Selon le sociologue américain Randall Collins, le gonflement du marché de l’éducation s’apparenterait à un « keynésianisme caché », « un peu l’équivalent des programmes du New Deal » : « Le chômage technologique fait de l’école un lieu de refuge pour tous ceux qui fuient un marché de travail toujours plus exigu », écrit-il dans Le capitalisme a-t-il un avenir ? (La Découverte, 2014). Or cette soupape du capitalisme conduirait à une « inflation des diplômes » dont la valeur d’échange sur le marché de l’emploi serait en chute libre. Collins dit constater une « mise en circulation d’une nouvelle monnaie éducative de faible valeur, parallèlement à la monnaie traditionnelle, plus appréciée ».
Le gouvernement craint que le Luxembourg ne se dégrade en Panama académique, domiciliataire pour MBA dépréciés. Un « comité d’accréditation » veille à ce que les instituts privés ne soient de simples universités boîtes-aux-lettres. Il applique le critère de la substance et, de plus en plus fréquemment, refuse l’accréditation. Une politique prudente qui s’explique par le souci de préserver la réputation de la jeune Uni.lu et de sa Luxembourg School of Finance (minerval : 17 500 euros).
Le ministère de l’Enseignement supérieur a ainsi refusé d’accréditer la Luxembourg School of Business, lancée par la famille Njavro. En 2002, les Njavro avaient fondé la Zagreb School of Economics and Managament. Au Luxembourg, pour 30 000 euros de frais d’inscription, on peut suivre un programme de MBA pendant les week-ends. La première promotion a été lancée en septembre. Le site Internet de l’école privée promet un « career accelerator ». Dans une vidéo de promotion, un étudiant explique sa motivation : « I was at a point in my career where I felt that an MBA would give me the kind of polish I need to progress ».
Le Business Science Institute (20 924 euros) donne accès à un « Executive doctorat in business administration », un élément de distinction professionnelle dans un milieu où les MBA sont largement banalisés. (Toujours est-il que le dossier fut jugé irrecevable par le comité d’accréditation.) Du Québec au Sénégal, le BSI compte une cinquantaine d’inscrits, éparpillés à travers une demi-douzaine de pays. Parmi les premiers diplômés, on retrouve le directeur des ressources humaines d’une chaîne de supermarchés suisse, le vice-directeur d’une entreprise pharmaceutique ou encore un haut fonctionnaire du canton de Genève. Le siège du BSI se trouve dans le château de Wiltz, noyau d’un improbable campus (voir d’Land du 23 octobre 2015) ; un cadre « isolé, bucolique et sanctuarisé », comme l’a décrit son fondateur Michel Kalika (par ailleurs professeur à Lyon 3).

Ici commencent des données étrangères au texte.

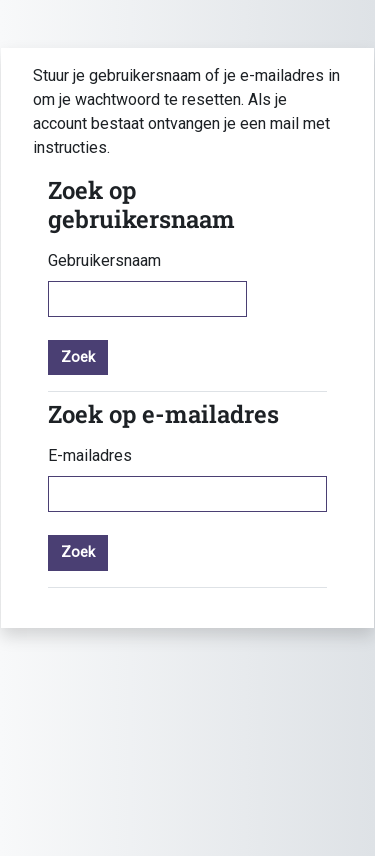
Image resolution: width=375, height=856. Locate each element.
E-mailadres (90, 455)
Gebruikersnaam (104, 260)
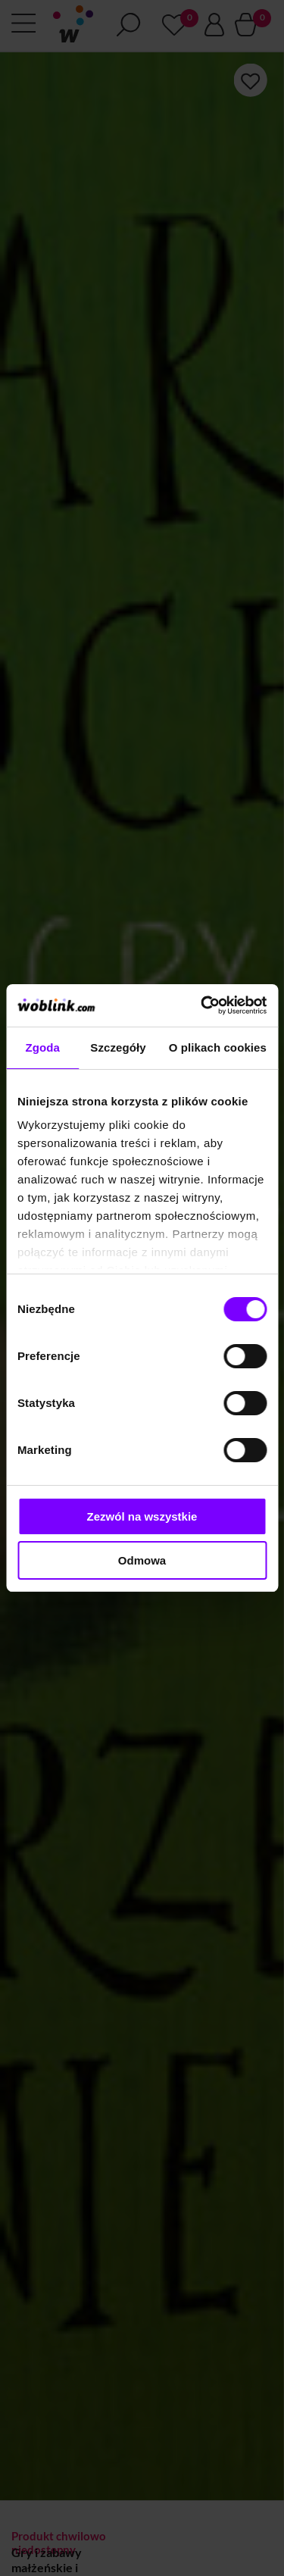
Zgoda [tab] (42, 1047)
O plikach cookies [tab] (218, 1047)
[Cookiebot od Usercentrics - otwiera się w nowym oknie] (202, 1005)
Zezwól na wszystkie (142, 1516)
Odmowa (142, 1560)
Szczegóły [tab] (117, 1047)
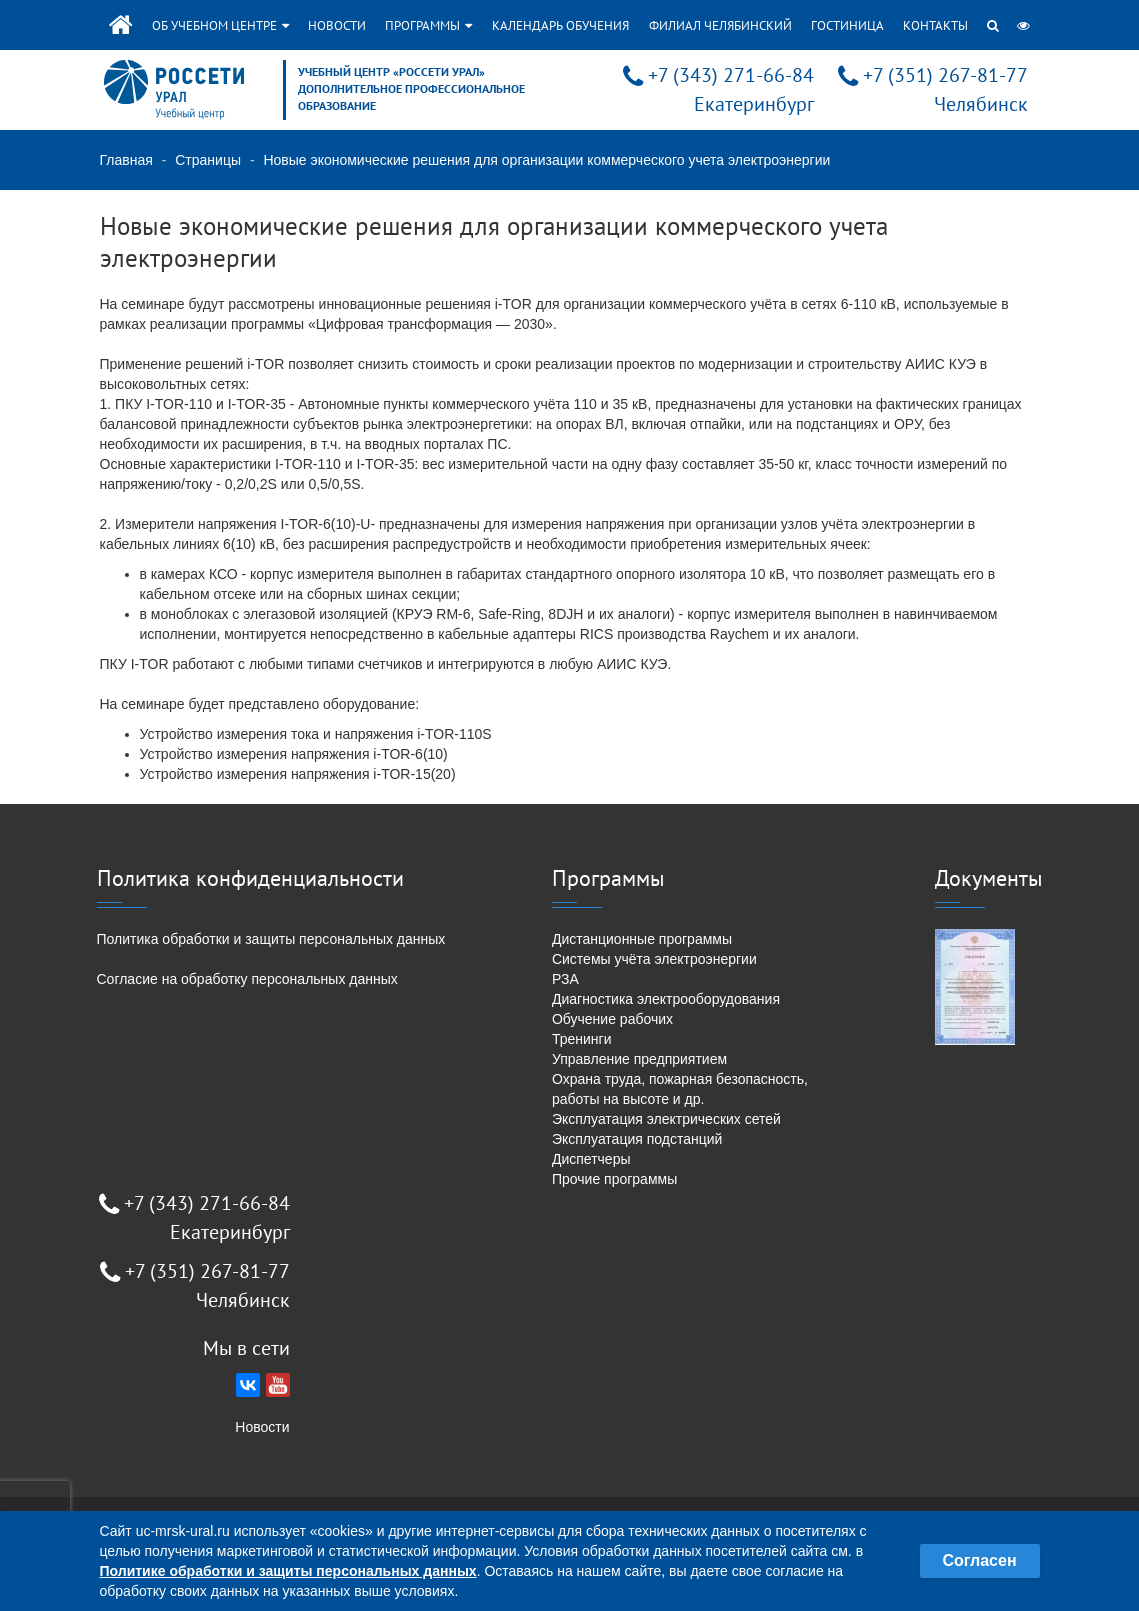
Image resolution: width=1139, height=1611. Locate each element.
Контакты (935, 25)
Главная (126, 160)
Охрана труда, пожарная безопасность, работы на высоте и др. (680, 1089)
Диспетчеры (591, 1159)
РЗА (565, 979)
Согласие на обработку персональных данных (247, 979)
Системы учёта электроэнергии (654, 959)
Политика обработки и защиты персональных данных (271, 939)
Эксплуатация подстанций (637, 1139)
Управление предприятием (639, 1059)
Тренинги (582, 1039)
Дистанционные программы (642, 939)
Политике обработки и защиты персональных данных (288, 1571)
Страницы (208, 160)
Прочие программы (614, 1179)
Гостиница (847, 25)
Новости (337, 25)
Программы (428, 25)
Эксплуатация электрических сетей (666, 1119)
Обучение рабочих (612, 1019)
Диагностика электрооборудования (666, 999)
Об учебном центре (220, 25)
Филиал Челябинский (720, 25)
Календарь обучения (560, 25)
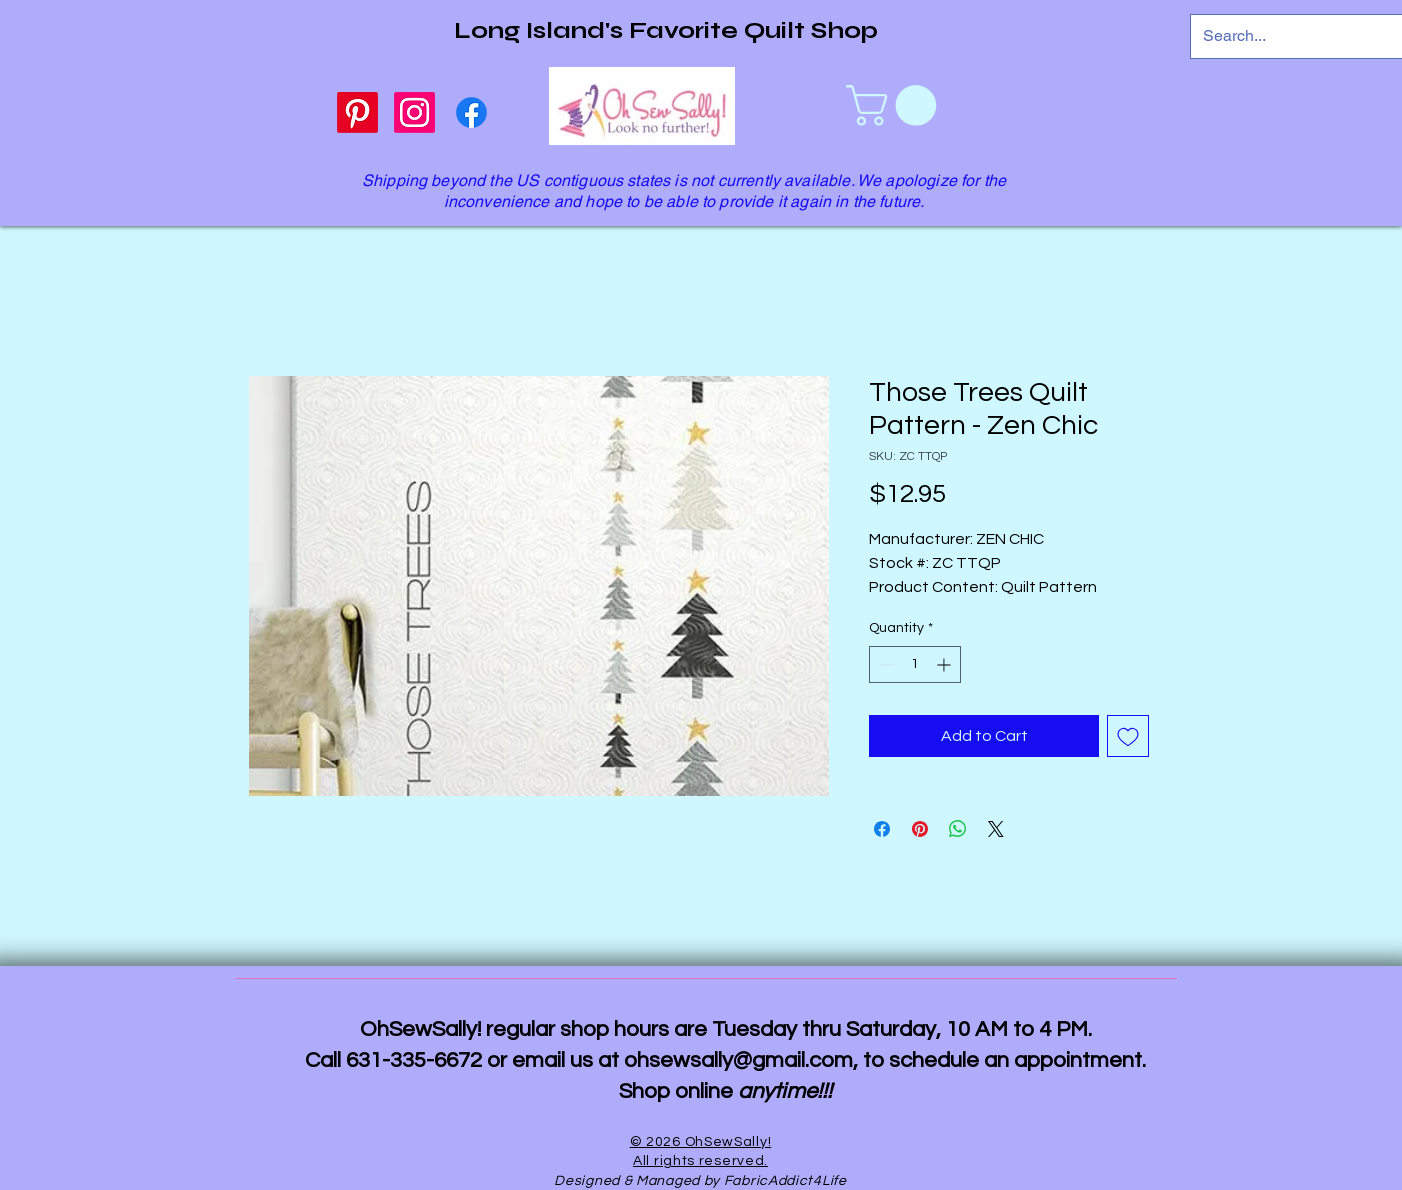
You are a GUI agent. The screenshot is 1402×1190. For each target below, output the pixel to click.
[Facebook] (471, 112)
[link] (896, 105)
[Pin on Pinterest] (920, 829)
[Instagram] (414, 112)
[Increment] (945, 664)
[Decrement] (884, 664)
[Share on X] (996, 829)
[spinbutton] (915, 664)
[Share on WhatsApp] (958, 829)
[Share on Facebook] (882, 829)
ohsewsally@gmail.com (738, 1060)
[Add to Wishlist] (1128, 736)
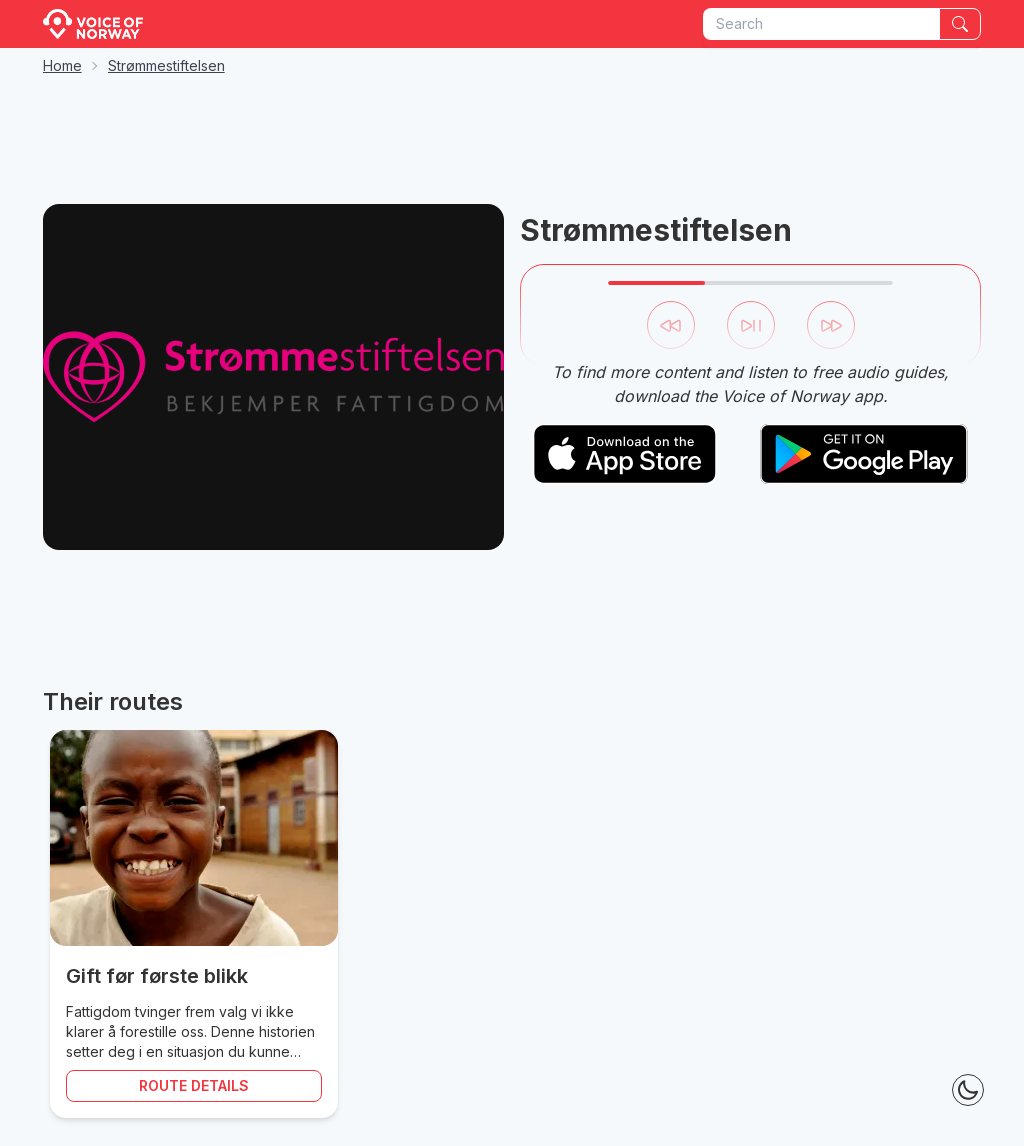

Or, à Wiltz, les activités du BSI se limitent surtout aux remises de diplômes – le château fournissant un décor d’historicité et de respectabilité aux « doctorats » lights.
Le MBA offert par l’United Business Institute (UBI) s’adresse à des jeunes étudiants. Également domicilié dans le château de Wiltz, l’UBI peine à attirer plus de dix inscrits par an. La mini-école a transité son siège de Bruxelles au Luxembourg pour contourner les stricts critères linguistiques belges. Avec un minerval de 10 400 euros, il offre un MBA assez bon marché, du moins en comparaison avec la concurrence. Or, son offre générique et son manque d’ancrage local handicapent l’institution (pourtant accréditée par le ministère).
Il existe une flopée d’autres MBA, offerts par l’Eufom, la Sacred Heart University ou encore le Lifelong Learning Center (voir aussi d’Land du 10 juillet 2015). Ce dernier travaille en collaboration avec des universités françaises comme Paris II, Rennes I ou Nancy II (entre 6 000 et 8 000 euros). Pour les universités publiques, les MBA sont des machines à sous : un minimum d’heures de cours pour un maximum de frais d’inscriptions. Au Luxembourg, le titre « master in business administration » devait légitimer a posteriori des carrières sur une place financière dont le développement avait été plus tributaire de niches que de compétences. Alors que valent les MBA offerts sur le marché luxembourgeois ? Pour des MBA de seconde zone, le gain symbolique semble minime. Et alors que les cours en ligne connaissent un boom, leur valeur d’échange devrait encore baisser.